The next big thing, she began to see, resembled, at least in its organization, the analog world that preceded it. This made sense in that readers, long used to the way a newspaper presented things, might well balk at being asked to find what they wanted in unfamiliar ways. There would be boxes, just as there were print sections, for news, sports, entertainment, and ads. But there would be an altogether new feature, too, to be found in a box dubbed “communication.” Readers would be able to use the electronic mail feature to send notes to writers, and even to offer their comments.
In late April 1993, the Mercury News began running small promotional ads, heralding the coming of its new electronic feature. Subscribers were directed to the paper’s circulation department, which would mail them discs to be inserted in their home computers. The software would deliver them to a pale green page topped by the words, Welcome to Mercury Center.
By the time William Glaberson of the New York Times came to visit in early 1994, some five thousand new AOL subscribers had signed up to receive Mercury Center. The number, Glaberson noted, represented less than 20 percent of AOL’s subscribers in the Bay Area and less than 2 percent of the Merc’s readers. But Glaberson’s report in the Times was all that Ingle, Mitchell, and their staff could have asked for. Even with new sites at the Chicago Tribune, Gannett’s Florida Today, and a handful of other papers, it had taken less than a year for Mercury Center to emerge as arguably the most ambitious experiment in how to weave the new technologies into an existing news operation.
It was not only the volume of services that set it apart, but the extent to which the electronic services so dramatically expanded the definition of what it meant to be in the news business. Mercury Center, Glaberson noted, had carried an online chat with San Jose’s mayor, offered its telephone-only subscribers recordings of Martin Luther King Jr.’s speeches, posted press releases (much to the newsroom’s consternation), and had also made available archives of all stories that had appeared in the newspaper since 1985. The archives, which came with an additional fee, had proven to be particularly popular. Ingle had thought their greatest appeal would be to schoolchildren working on reports. But the traffic was heaviest during the day, suggesting that the biggest users were business people eager for information about their industries and competitors.
Ingle told Glaberson that he was envisioning a new breed of journalist, dispatched with the sort of equipment that would allow filing in all sorts of ways, not merely for print. He called them “multimedia reporters.” Still, for the print side, the connection between the newspaper and Mercury Center involved little more than the addition of codes at the bottom of printed stories, so that readers could log on, or call in, for more. Some reporters had begun online conversations with their readers (everyone was asked to respond to reader e-mails). Others told Glaberson they saw the back and forth as peripheral to their work.
Ingle insisted that online conversation could transform the paper’s connection with its readers, and prove an antidote to decades of slowly declining readership. “Our communication historically has been, ‘we print it, you read it,’ ” he told Glaberson. “This changes everything.”

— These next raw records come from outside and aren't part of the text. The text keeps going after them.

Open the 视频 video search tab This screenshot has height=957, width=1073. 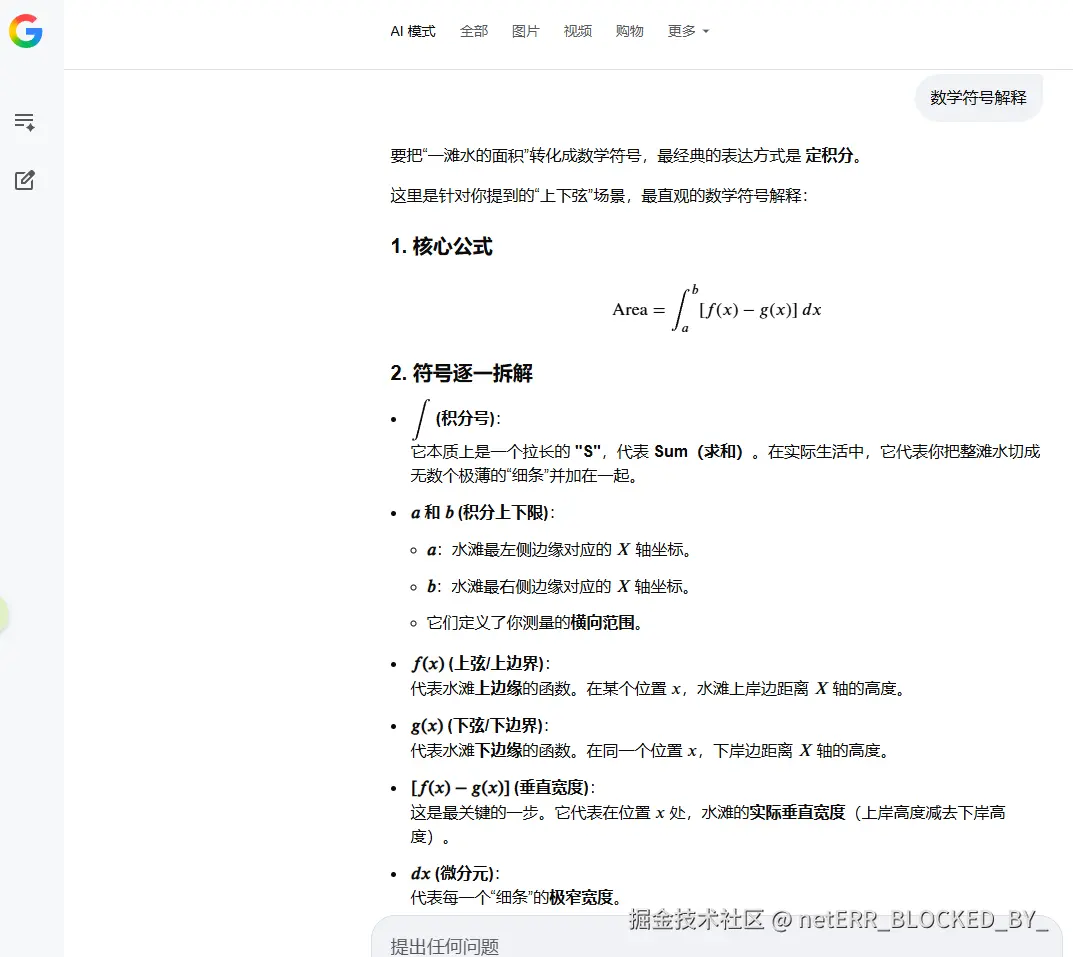(x=578, y=31)
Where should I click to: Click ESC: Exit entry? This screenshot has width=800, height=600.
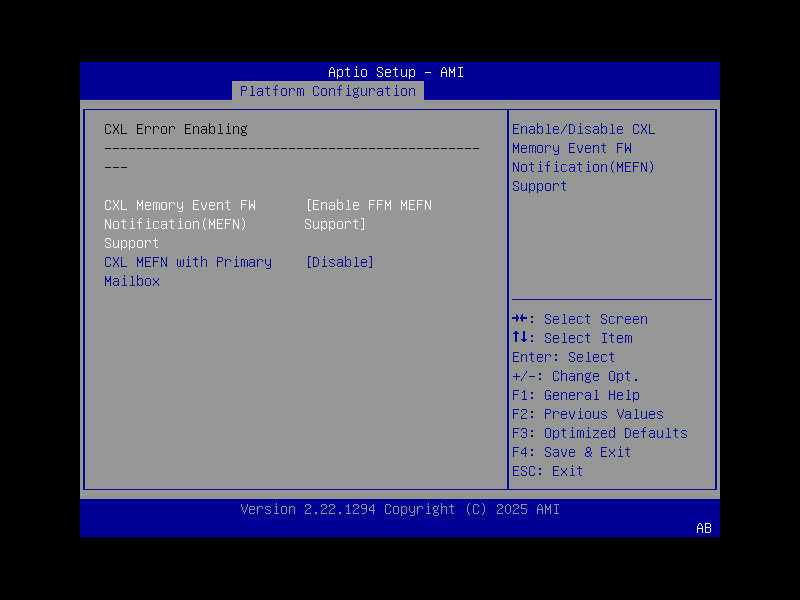tap(545, 471)
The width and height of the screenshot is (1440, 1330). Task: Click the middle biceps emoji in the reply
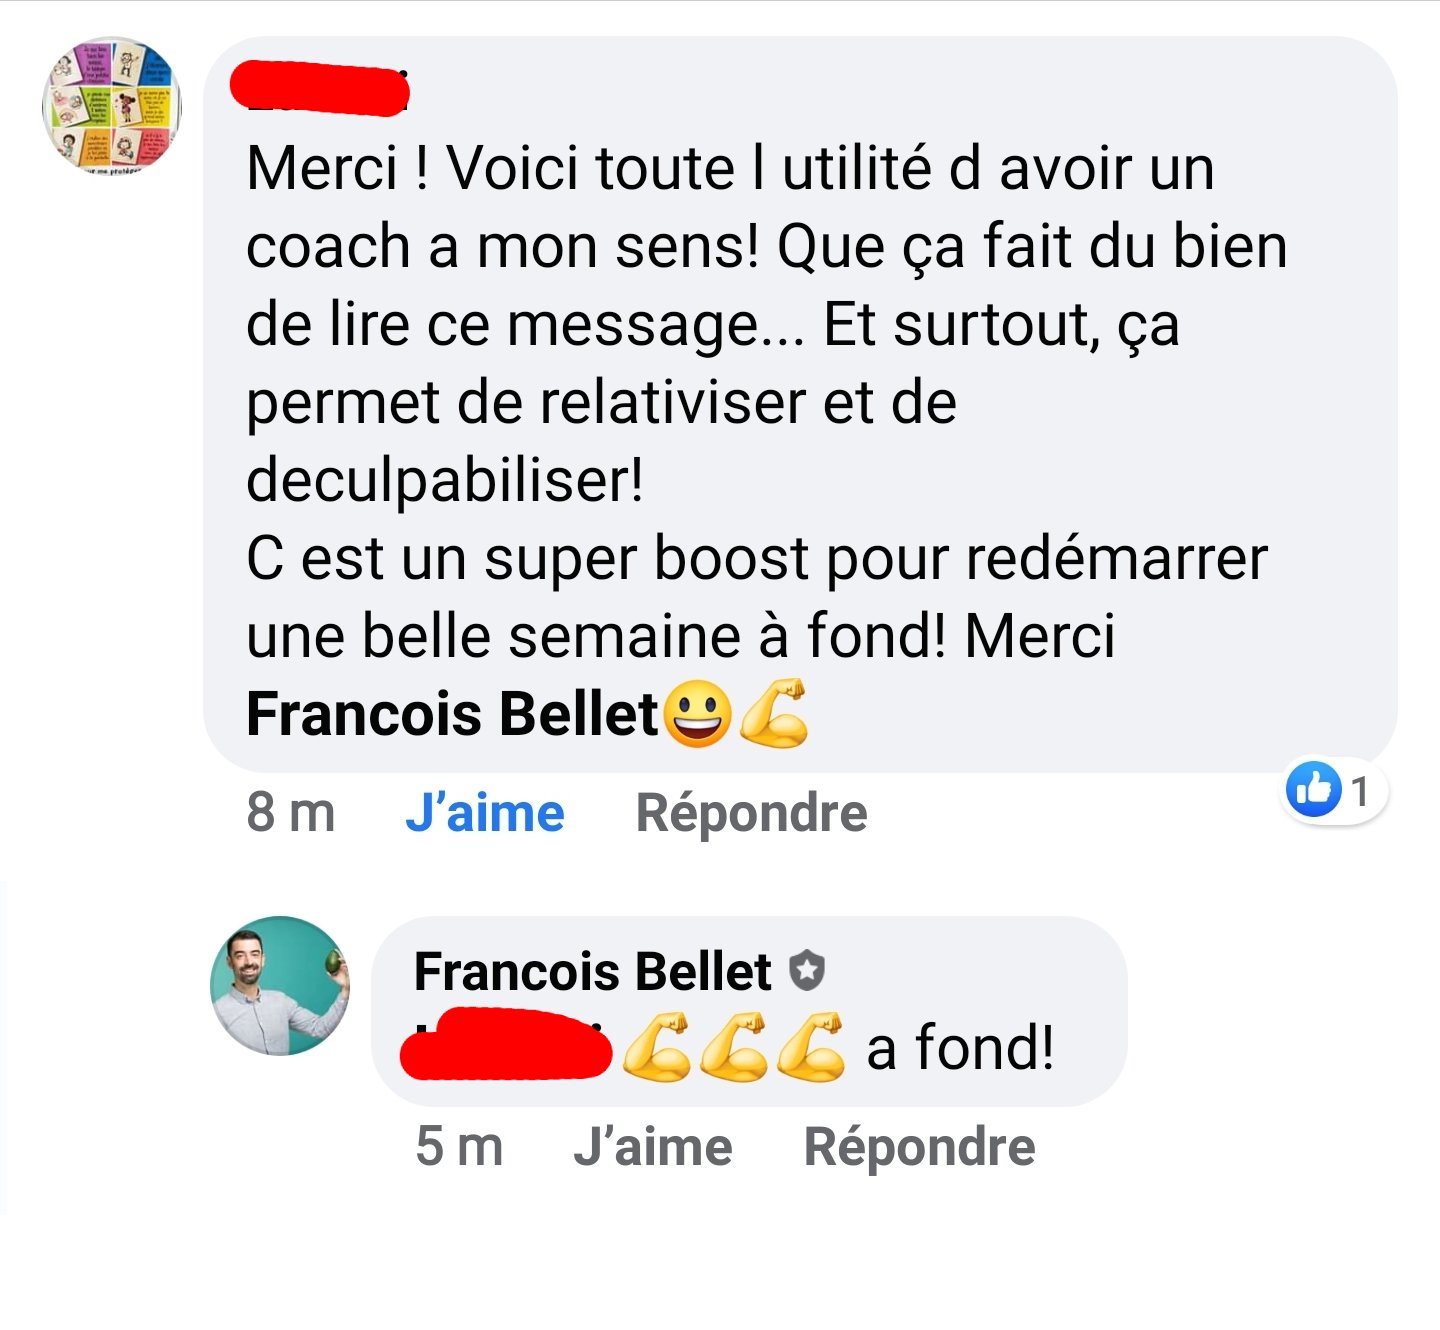coord(733,1047)
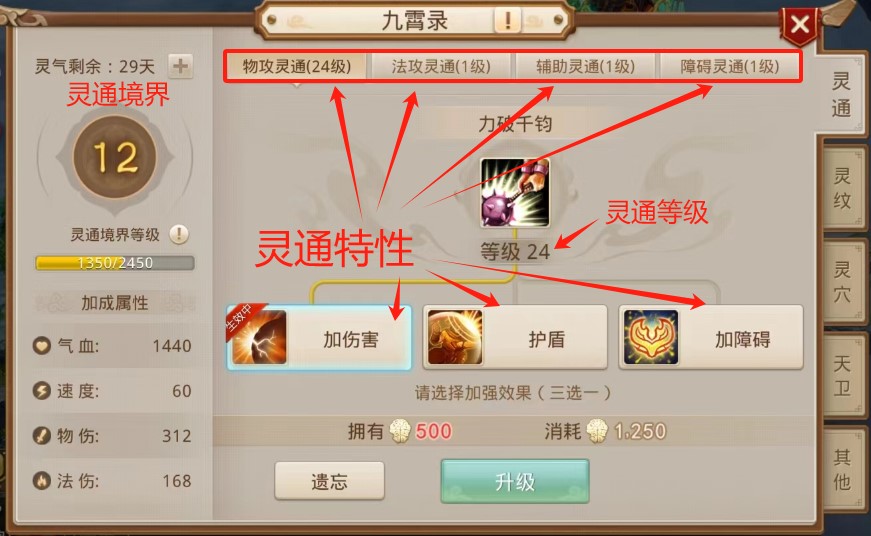Choose the 加伤害 enhancement option
This screenshot has width=871, height=536.
[x=319, y=337]
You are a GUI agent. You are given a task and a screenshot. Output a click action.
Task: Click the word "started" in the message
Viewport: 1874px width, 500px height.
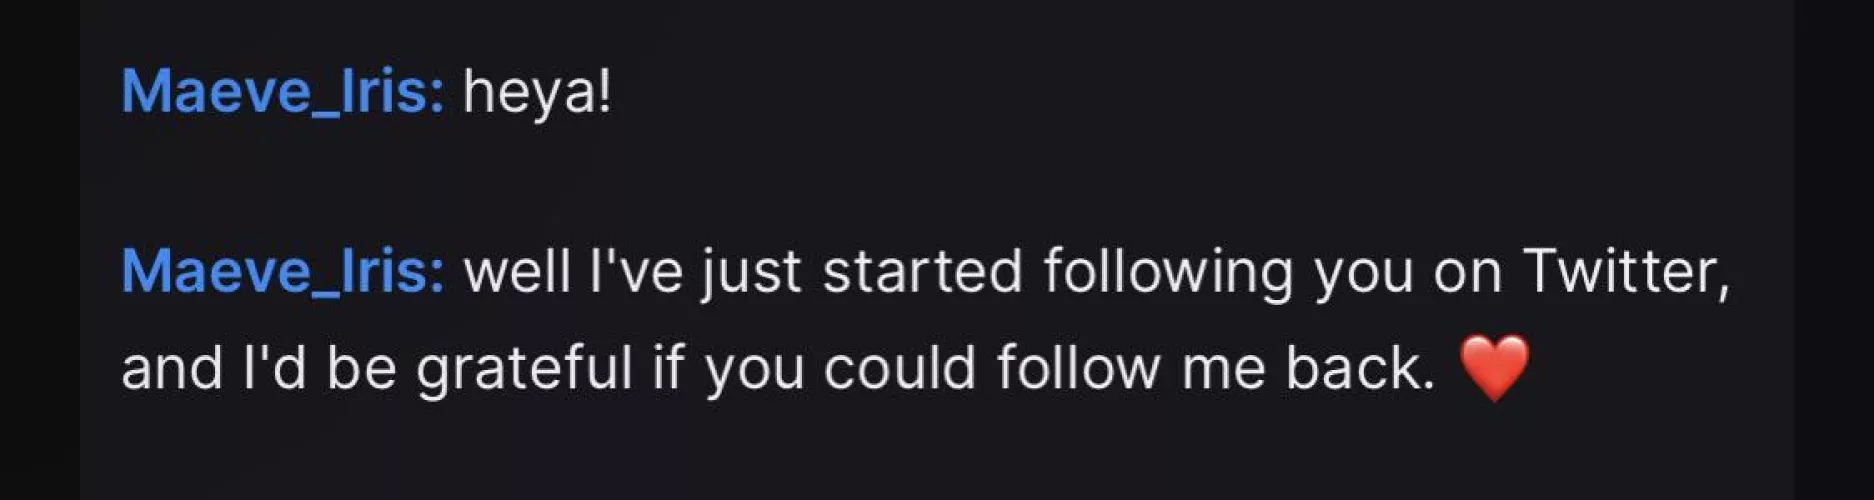click(x=922, y=271)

Everything but the sensibilities of the people who worked for him. His diffidence aside, Ingle believed himself an adept salesman; as a young man in Iowa he had sold sweet corn door to door. But unlike the housewives who could discern the quality of corn by flicking off a kernel with a fingernail, his reporters and editors were proving a slower sell. Ingle could be a terror of a boss, quick to sever a head or two; he prided himself on having never lost a dismissal arbitration. Yet now he struggled to rally his newsroom. Time and again, requests to post an online item were met with reminders that there was a newspaper to put out.